В полете Суини изменился. Полуобнаженный гигант, c изрисованным синим лицом и торсом, забранными в полурастрепанную косу длинными волосами, приземлился перед мистером Ригли и схватил за то, что было шеей. На месте джентльмена в годах клубилось белое месиво. Скопище крохотных отростков распахнулось, ирландец потерял равновесие, в последний момент сгруппировался и лишь припал на одно колено. Копошащаяся масса хлынула сверху, но он успел перекатиться в сторону и снова вскочил на ноги. Рой белых отростков застыл в нерешительности, будто приглядываясь. До Анны вдруг дошло, что это просто пластинки жевательной резинки. “Wrigley spearmint gum, gum, gum…” — навязчиво зажужжало в ушах, и она непроизвольно напела вслух: — Wrigley spearmint gum. Раздался взрыв хохота. Месиво стеклось в человеческое подобие, и снова появился Ригли. Анна потихоньку встала, это казалось менее страшным, чем продолжать сидеть на полу.

Отсмеявшись, Ригли достал белоснежный платок, вытер лицо и спрятал комок назад в карман.

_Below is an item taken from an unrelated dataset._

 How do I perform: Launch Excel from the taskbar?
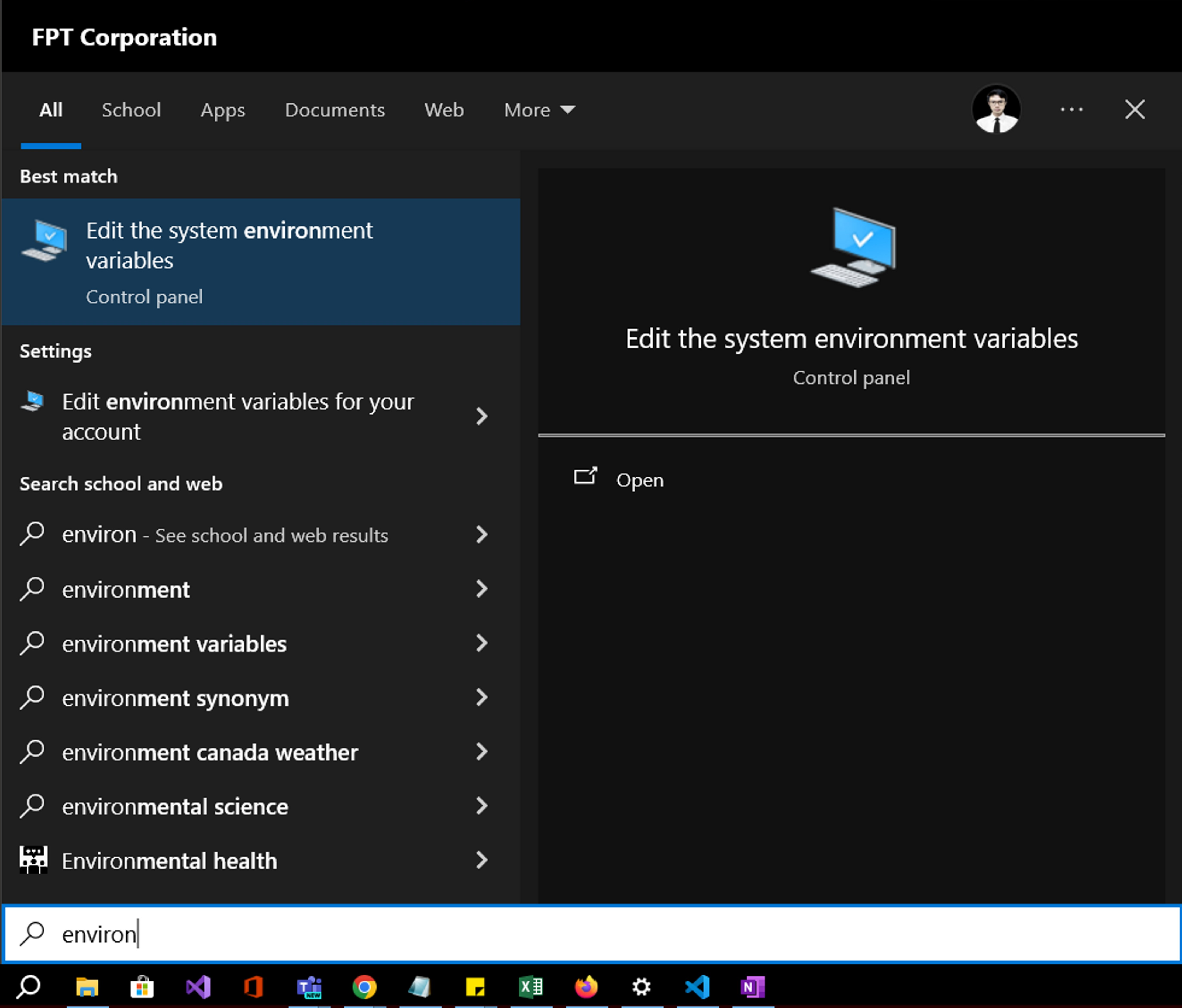[x=530, y=987]
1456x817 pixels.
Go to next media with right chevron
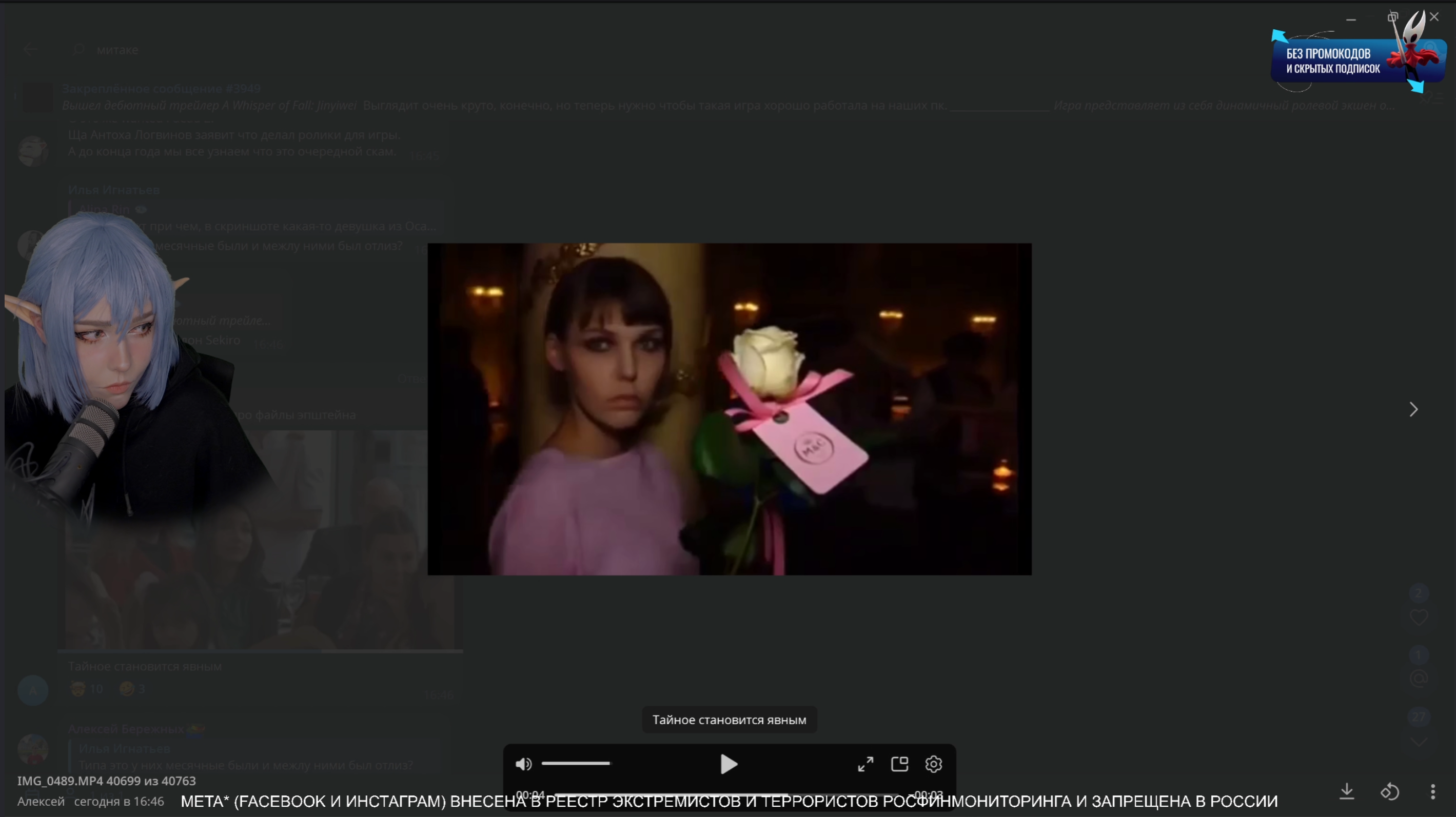click(1413, 409)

— Плохи твои дела, парень, если даже твоя любимая кормит твоего врага. — Так оголодал, что подворовываешь с чужого стола, дедуля? Ирландец сделал пару шагов в сторону, загораживая Анну. — О нет, я не голодаю. Пищи более, чем достаточно. Славословие мне несется каждое мгновение из телевизоров, компьютеров, и даже этих их новомодных игрушек, что они не выпускают из рук и смотрят на них чаще, чем на жену или детей. Но сегодня особый день. День пира.

Суини — или более не Суини — шагнул еще и встал на прежнее место — Ой, да не волнуйся ты за свою подругу. Я бы ее хоть сейчас отпустил, да слишком много увидела. Потом с ней поработаю. А пока… — Ригли поднял в правой руке трубку, а левую собрал горстью. — Мое здоровье, господа. Он аккуратно наклонил ладонь над трубочной чашей, из горсти потекла кровь. Уильям Ригли-младший поднес мундштук ко рту и блаженно затянулся. Из трубки вырвался клуб серо-желтого дыма. Суини тряхнул кистью. Ригли затянулся еще раз. Суини сгорбился, прижав руку к груди.